Task objective: Please repeat the data word for word, from its first line through the line that contains "Looking at the screenshot, I should click(100, 444).".

Start

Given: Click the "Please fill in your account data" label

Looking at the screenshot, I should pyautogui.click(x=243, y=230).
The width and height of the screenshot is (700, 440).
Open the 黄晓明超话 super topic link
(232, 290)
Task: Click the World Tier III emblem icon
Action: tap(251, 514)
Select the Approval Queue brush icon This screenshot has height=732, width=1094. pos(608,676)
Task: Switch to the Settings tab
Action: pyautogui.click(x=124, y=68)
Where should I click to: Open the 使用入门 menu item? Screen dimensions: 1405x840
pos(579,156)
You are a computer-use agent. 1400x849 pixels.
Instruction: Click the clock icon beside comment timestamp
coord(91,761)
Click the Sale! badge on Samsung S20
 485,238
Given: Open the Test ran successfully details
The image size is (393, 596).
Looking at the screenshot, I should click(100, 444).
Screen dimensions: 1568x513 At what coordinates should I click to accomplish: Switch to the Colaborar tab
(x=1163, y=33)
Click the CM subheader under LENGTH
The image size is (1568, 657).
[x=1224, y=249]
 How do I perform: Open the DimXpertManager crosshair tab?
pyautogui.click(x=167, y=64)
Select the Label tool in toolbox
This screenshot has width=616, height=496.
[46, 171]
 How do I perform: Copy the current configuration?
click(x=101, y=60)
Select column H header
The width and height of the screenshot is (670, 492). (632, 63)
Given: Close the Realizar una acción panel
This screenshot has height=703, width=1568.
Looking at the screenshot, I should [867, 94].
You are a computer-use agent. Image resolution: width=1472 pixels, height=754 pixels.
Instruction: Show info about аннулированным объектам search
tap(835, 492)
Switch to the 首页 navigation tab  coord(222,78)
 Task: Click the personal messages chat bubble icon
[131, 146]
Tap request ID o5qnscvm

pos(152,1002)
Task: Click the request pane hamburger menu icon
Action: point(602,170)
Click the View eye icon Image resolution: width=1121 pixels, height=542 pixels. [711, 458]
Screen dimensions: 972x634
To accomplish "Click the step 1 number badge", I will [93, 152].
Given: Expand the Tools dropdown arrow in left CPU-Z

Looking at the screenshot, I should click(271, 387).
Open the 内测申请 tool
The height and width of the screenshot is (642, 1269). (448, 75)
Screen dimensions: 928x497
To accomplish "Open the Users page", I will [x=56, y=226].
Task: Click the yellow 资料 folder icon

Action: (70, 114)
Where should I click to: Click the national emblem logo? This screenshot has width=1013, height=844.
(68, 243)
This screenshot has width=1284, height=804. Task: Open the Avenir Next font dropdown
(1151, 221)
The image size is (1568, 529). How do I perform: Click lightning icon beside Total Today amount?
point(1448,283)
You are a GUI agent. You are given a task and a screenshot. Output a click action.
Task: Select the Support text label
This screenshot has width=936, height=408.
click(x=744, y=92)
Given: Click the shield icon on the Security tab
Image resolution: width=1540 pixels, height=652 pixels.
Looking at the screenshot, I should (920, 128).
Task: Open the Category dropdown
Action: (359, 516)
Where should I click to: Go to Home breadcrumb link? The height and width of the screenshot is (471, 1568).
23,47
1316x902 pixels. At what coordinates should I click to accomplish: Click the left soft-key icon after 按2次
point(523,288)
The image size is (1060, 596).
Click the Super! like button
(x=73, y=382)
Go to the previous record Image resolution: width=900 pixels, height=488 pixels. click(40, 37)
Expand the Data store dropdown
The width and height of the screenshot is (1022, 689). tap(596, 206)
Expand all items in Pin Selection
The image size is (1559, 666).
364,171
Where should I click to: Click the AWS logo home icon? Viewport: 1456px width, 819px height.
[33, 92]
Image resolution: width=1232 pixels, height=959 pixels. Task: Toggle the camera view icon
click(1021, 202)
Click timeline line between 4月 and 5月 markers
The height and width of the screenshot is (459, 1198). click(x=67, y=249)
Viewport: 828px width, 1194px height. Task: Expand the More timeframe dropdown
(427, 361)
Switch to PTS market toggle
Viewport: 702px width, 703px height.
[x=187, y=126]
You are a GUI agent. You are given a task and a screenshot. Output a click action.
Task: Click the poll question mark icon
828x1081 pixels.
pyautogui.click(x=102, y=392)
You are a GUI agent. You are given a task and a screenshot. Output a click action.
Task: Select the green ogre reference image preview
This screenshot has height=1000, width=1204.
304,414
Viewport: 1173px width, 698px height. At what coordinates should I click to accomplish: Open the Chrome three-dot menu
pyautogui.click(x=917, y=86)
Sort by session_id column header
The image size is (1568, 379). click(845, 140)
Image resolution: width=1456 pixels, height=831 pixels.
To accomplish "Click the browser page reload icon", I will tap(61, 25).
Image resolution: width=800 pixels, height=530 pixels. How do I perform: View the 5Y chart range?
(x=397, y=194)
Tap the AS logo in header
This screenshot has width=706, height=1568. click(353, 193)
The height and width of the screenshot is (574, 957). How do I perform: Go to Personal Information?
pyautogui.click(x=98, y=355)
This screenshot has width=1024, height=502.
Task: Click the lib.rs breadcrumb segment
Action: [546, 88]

End

Reply to the exercise:
Given: Click the "Please fill in your account data" label

Looking at the screenshot, I should pyautogui.click(x=243, y=230).
The width and height of the screenshot is (700, 440).
Open the 黄晓明超话 super topic link
(232, 290)
Task: Click the World Tier III emblem icon
Action: tap(251, 514)
Select the Approval Queue brush icon This screenshot has height=732, width=1094. pos(608,676)
Task: Switch to the Settings tab
Action: pyautogui.click(x=124, y=68)
Where should I click to: Open the 使用入门 menu item? Screen dimensions: 1405x840
pos(579,156)
You are a computer-use agent. 1400x849 pixels.
Instruction: Click the clock icon beside comment timestamp
coord(91,761)
Click the Sale! badge on Samsung S20
 485,238
Given: Open the Test ran successfully details
The image size is (393, 596).
Looking at the screenshot, I should click(100, 444).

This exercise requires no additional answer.